• _What is required_:
Among the entries below, only the lines starting at the one with "[Reddit] (335, 374)" and ending at the one with "Uncategorized (257, 2407)", both included, are to be printed exactly.
::::::::
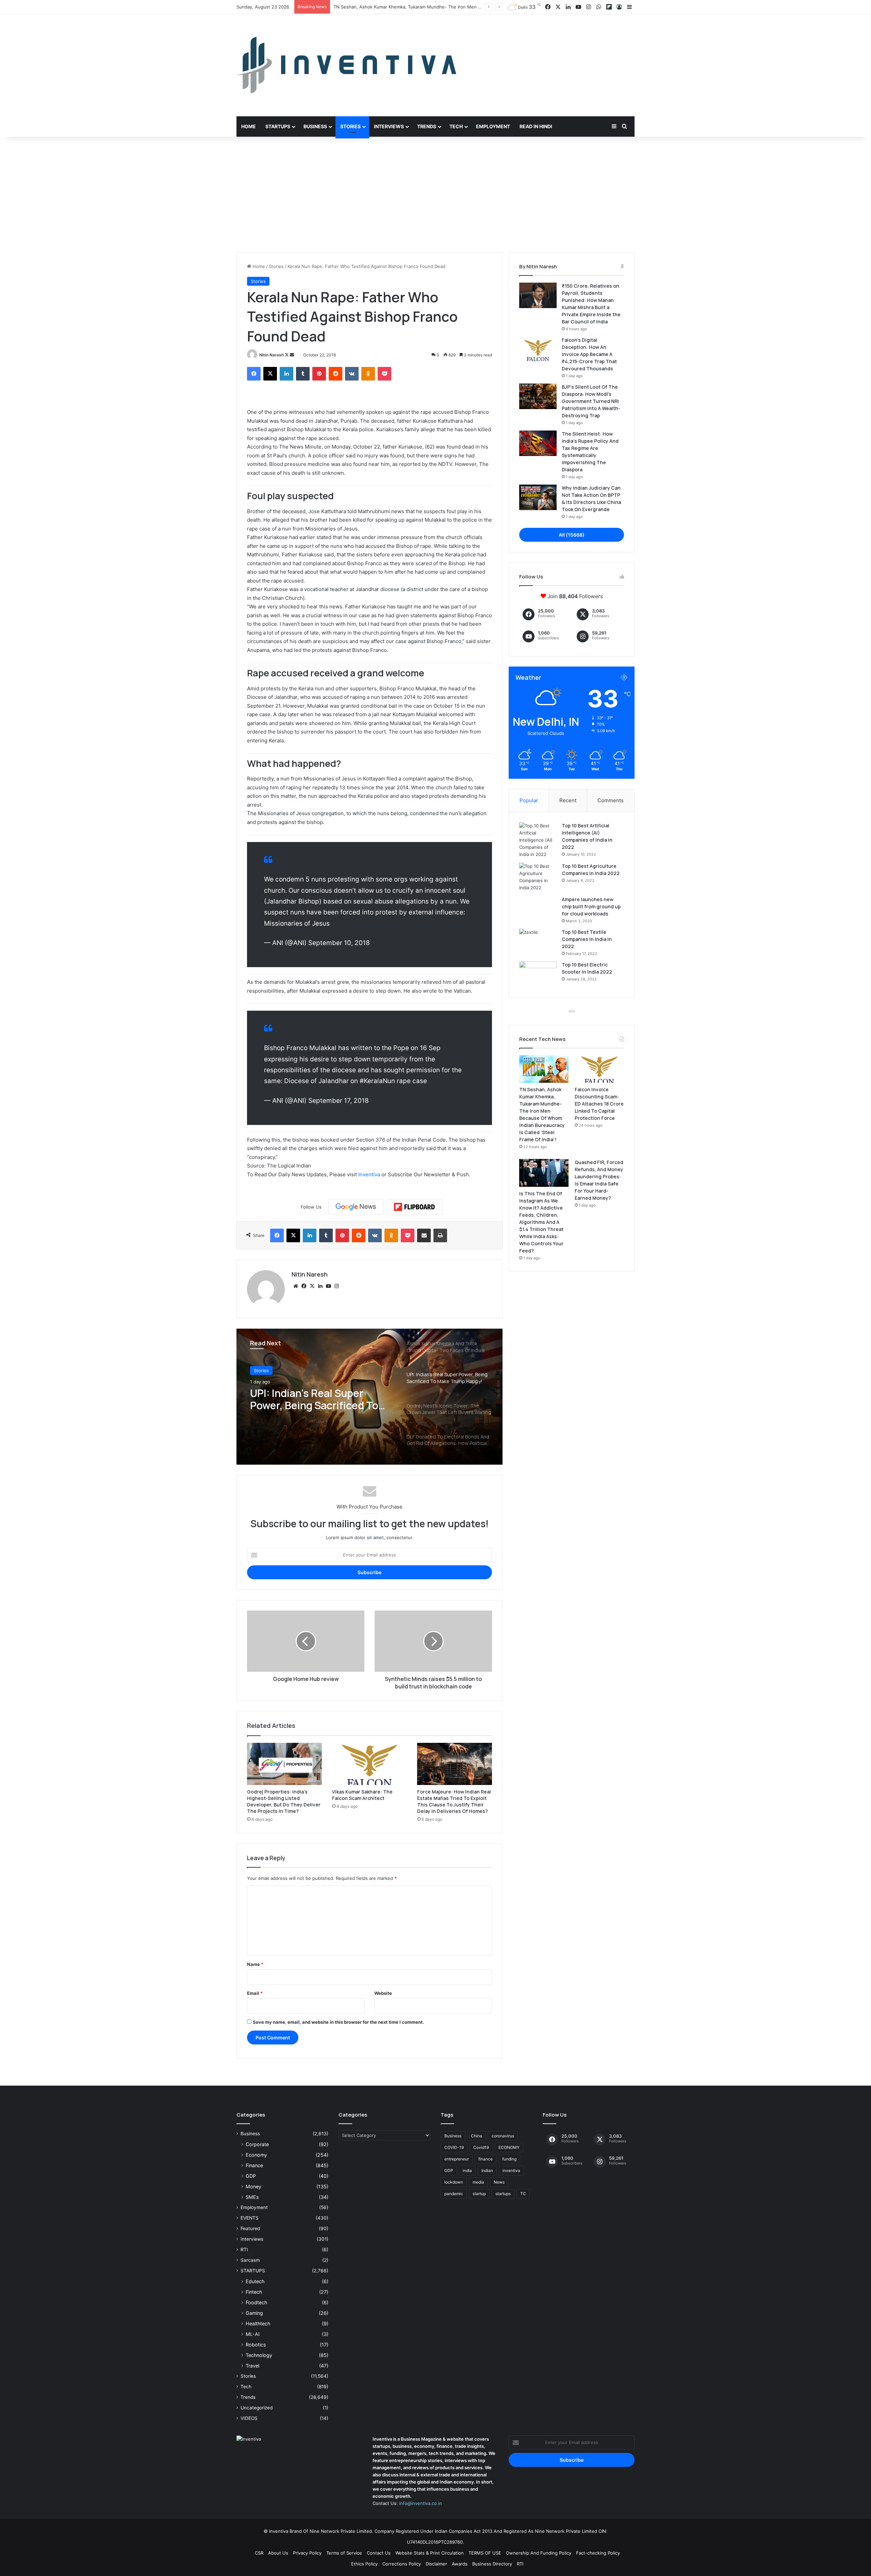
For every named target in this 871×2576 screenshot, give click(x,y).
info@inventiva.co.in (420, 2503)
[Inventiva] (346, 65)
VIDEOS (249, 2418)
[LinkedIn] (286, 374)
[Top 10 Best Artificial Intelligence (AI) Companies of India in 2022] (538, 840)
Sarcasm (250, 2260)
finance (485, 2158)
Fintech (254, 2292)
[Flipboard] (414, 1207)
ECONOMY (509, 2147)
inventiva (511, 2170)
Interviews (389, 126)
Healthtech (258, 2323)
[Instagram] (336, 1286)
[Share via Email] (424, 1235)
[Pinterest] (319, 374)
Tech (456, 126)
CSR (259, 2553)
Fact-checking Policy (598, 2553)
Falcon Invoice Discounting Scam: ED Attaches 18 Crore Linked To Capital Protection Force (429, 7)
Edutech (255, 2281)
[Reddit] (335, 374)
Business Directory (492, 2563)
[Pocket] (384, 374)
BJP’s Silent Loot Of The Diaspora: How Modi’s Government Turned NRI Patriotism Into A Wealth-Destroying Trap (591, 401)
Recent (567, 800)
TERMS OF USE (485, 2553)
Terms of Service (344, 2553)
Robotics (256, 2344)
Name (255, 1964)
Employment (493, 126)
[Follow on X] (287, 354)
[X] (270, 374)
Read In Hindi (536, 126)
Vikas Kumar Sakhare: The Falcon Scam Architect (362, 1794)
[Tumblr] (303, 374)
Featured (250, 2228)
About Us (278, 2553)
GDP (251, 2176)
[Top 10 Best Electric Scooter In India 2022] (538, 974)
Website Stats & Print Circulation (429, 2553)
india (467, 2170)
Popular (529, 800)
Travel (252, 2366)
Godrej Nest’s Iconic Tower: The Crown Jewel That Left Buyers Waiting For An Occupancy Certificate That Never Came (317, 1399)
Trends (426, 126)
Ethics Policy (364, 2563)
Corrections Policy (401, 2563)
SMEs (252, 2197)
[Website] (296, 1286)
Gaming (254, 2313)
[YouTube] (328, 1286)
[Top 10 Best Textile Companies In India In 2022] (538, 941)
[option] (369, 1397)
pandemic (453, 2193)
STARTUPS (253, 2270)
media (478, 2182)
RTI (244, 2249)
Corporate (257, 2144)
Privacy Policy (307, 2553)
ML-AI (253, 2334)
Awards (459, 2563)
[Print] (440, 1235)
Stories (350, 126)
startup (479, 2193)
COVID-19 (454, 2147)
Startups (277, 126)
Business (315, 126)
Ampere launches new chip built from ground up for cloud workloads (591, 906)
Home (248, 126)
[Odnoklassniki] (368, 374)
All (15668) (572, 535)
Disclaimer (436, 2563)
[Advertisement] (435, 194)
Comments (610, 800)
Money (253, 2186)
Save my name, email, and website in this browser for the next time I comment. (338, 2022)
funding (509, 2158)
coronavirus (503, 2135)
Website (383, 1993)
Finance (254, 2165)
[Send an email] (292, 354)
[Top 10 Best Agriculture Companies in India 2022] (538, 877)
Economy (256, 2155)
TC (523, 2193)
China (476, 2135)
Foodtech (256, 2302)
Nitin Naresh (271, 354)
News (499, 2182)
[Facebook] (254, 374)
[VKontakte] (352, 374)
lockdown (453, 2182)
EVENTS (250, 2218)
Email (255, 1993)
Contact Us (379, 2553)
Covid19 (481, 2147)
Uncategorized (257, 2407)
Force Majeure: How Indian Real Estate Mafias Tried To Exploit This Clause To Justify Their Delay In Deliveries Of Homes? (454, 1801)
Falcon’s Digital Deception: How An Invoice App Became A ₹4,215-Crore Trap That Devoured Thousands (589, 354)
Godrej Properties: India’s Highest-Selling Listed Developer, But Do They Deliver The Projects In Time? (284, 1801)
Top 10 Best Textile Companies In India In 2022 (587, 939)
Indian (487, 2170)
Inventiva (369, 1174)
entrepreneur (456, 2158)
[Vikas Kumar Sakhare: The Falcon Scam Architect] (369, 1764)
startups (503, 2193)
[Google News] (355, 1206)
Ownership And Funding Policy (538, 2553)
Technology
::::::::
• _Reply_:
[Reddit] (335, 374)
Business Directory (492, 2563)
[Pocket] (384, 374)
BJP’s Silent Loot Of The Diaspora: How Modi’s Government Turned NRI Patriotism Into A Wealth-Destroying Trap (591, 401)
Recent (567, 800)
TERMS OF USE (485, 2553)
Terms of Service (344, 2553)
Robotics (256, 2344)
Name (255, 1964)
Employment (493, 126)
[Follow on X] (287, 354)
[X] (270, 374)
Read In Hindi (536, 126)
Vikas Kumar Sakhare: The Falcon Scam Architect (362, 1794)
[Tumblr] (303, 374)
Featured (250, 2228)
About Us (278, 2553)
GDP (251, 2176)
[Top 10 Best Electric Scooter In India 2022] (538, 974)
Website Stats & Print Circulation (429, 2553)
india (467, 2170)
Popular (529, 800)
Travel (252, 2366)
Godrej Nest’s Iconic Tower: The Crown Jewel That Left Buyers Waiting For An Occupancy Certificate That Never Came (317, 1399)
Trends (426, 126)
Ethics Policy (364, 2563)
Corrections Policy (401, 2563)
SMEs (252, 2197)
[Website] (296, 1286)
Gaming (254, 2313)
[YouTube] (328, 1286)
[Top 10 Best Textile Companies In India In 2022] (538, 941)
[option] (369, 1397)
pandemic (453, 2193)
STARTUPS (253, 2270)
media (478, 2182)
RTI (244, 2249)
Corporate (257, 2144)
Privacy Policy (307, 2553)
ML-AI (253, 2334)
Awards (459, 2563)
[Print] (440, 1235)
Stories (350, 126)
startup (479, 2193)
COVID-19 (454, 2147)
Startups (277, 126)
Business (315, 126)
Ampere launches new chip built from ground up for cloud workloads (591, 906)
Home (248, 126)
[Odnoklassniki] (368, 374)
All (15668) (572, 535)
Disclaimer (436, 2563)
[Advertisement] (435, 194)
Comments (610, 800)
Money (253, 2186)
Save my name, email, and website in this browser for the next time I comment. (338, 2022)
funding (509, 2158)
coronavirus (503, 2135)
Website (383, 1993)
Finance (254, 2165)
[Send an email] (292, 354)
[Top 10 Best Agriculture Companies in India 2022] (538, 877)
Economy (256, 2155)
TC (523, 2193)
China (476, 2135)
Foodtech (256, 2302)
Nitin Naresh (271, 354)
News (499, 2182)
[Facebook] (254, 374)
[VKontakte] (352, 374)
lockdown (453, 2182)
EVENTS (250, 2218)
Email (255, 1993)
Contact Us (379, 2553)
Covid19 (481, 2147)
Uncategorized (257, 2407)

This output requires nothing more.